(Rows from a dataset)
______________________________
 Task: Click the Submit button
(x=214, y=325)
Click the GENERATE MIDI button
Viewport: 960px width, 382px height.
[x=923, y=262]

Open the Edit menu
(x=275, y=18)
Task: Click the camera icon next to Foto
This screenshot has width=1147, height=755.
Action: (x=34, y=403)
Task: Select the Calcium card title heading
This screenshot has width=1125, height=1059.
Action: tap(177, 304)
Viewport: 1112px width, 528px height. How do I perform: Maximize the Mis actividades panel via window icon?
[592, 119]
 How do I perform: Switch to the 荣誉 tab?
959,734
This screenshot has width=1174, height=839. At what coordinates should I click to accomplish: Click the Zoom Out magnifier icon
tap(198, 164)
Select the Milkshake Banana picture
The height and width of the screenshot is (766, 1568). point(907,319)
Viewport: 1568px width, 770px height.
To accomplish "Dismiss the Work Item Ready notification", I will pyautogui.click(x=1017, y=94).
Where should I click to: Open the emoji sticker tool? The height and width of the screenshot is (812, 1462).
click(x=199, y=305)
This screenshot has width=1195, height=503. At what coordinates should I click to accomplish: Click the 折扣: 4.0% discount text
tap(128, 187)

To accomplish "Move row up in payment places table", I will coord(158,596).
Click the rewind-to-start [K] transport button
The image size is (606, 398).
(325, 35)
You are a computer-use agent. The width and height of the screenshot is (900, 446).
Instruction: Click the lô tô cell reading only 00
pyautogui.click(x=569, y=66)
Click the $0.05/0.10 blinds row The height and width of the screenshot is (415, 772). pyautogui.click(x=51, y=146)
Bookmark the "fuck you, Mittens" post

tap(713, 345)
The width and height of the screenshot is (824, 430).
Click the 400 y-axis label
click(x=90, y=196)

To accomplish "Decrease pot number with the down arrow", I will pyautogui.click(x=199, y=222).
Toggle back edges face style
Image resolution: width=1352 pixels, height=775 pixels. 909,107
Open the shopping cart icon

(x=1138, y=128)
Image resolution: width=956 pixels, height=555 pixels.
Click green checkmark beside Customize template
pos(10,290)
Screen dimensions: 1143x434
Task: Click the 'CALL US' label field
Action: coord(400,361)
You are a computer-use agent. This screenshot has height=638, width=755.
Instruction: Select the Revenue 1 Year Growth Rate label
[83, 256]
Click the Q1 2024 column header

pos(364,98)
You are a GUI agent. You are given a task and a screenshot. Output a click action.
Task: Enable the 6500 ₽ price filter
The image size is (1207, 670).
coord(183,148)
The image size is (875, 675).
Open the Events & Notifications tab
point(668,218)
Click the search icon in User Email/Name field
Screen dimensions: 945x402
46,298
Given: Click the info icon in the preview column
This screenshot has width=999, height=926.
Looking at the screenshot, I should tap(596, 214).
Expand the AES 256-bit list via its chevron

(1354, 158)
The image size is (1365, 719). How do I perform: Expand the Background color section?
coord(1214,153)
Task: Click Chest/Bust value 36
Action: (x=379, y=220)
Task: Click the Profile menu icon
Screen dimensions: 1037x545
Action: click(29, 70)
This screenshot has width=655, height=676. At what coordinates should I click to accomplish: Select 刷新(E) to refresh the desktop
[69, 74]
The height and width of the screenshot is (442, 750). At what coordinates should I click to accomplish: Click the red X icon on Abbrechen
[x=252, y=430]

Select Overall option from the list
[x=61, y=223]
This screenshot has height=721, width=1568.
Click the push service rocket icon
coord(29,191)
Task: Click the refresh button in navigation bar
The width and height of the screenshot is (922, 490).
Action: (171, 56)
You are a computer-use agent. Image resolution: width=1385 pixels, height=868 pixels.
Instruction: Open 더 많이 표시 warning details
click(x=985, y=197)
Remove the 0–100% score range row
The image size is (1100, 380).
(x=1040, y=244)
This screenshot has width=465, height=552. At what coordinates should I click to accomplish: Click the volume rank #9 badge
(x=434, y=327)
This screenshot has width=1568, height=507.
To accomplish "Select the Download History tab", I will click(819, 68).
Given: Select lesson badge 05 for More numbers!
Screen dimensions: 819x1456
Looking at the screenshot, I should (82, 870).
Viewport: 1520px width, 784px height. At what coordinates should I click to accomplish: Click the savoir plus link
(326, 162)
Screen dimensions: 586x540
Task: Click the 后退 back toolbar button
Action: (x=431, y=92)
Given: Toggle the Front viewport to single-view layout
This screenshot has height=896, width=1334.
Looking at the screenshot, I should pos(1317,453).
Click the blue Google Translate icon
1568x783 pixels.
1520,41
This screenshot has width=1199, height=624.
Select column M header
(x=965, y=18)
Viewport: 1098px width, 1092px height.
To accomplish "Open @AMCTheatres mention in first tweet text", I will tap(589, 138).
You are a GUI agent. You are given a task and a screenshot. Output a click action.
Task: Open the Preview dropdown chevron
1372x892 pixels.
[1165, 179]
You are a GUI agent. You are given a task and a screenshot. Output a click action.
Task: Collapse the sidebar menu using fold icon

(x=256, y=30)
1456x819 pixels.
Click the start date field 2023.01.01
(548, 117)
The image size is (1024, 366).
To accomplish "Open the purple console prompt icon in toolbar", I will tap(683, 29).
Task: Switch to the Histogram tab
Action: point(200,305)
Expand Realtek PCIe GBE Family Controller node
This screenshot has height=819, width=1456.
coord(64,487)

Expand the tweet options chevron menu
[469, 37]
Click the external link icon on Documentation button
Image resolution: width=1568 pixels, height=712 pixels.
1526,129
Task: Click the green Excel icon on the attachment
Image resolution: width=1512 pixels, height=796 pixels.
______________________________
Pick out each line of the listing that contains the string "toolbar", and copy those lines.

--- Expected answer ---
Task: Click the 后退 back toolbar button
To accomplish "Open the purple console prompt icon in toolbar", I will tap(683, 29).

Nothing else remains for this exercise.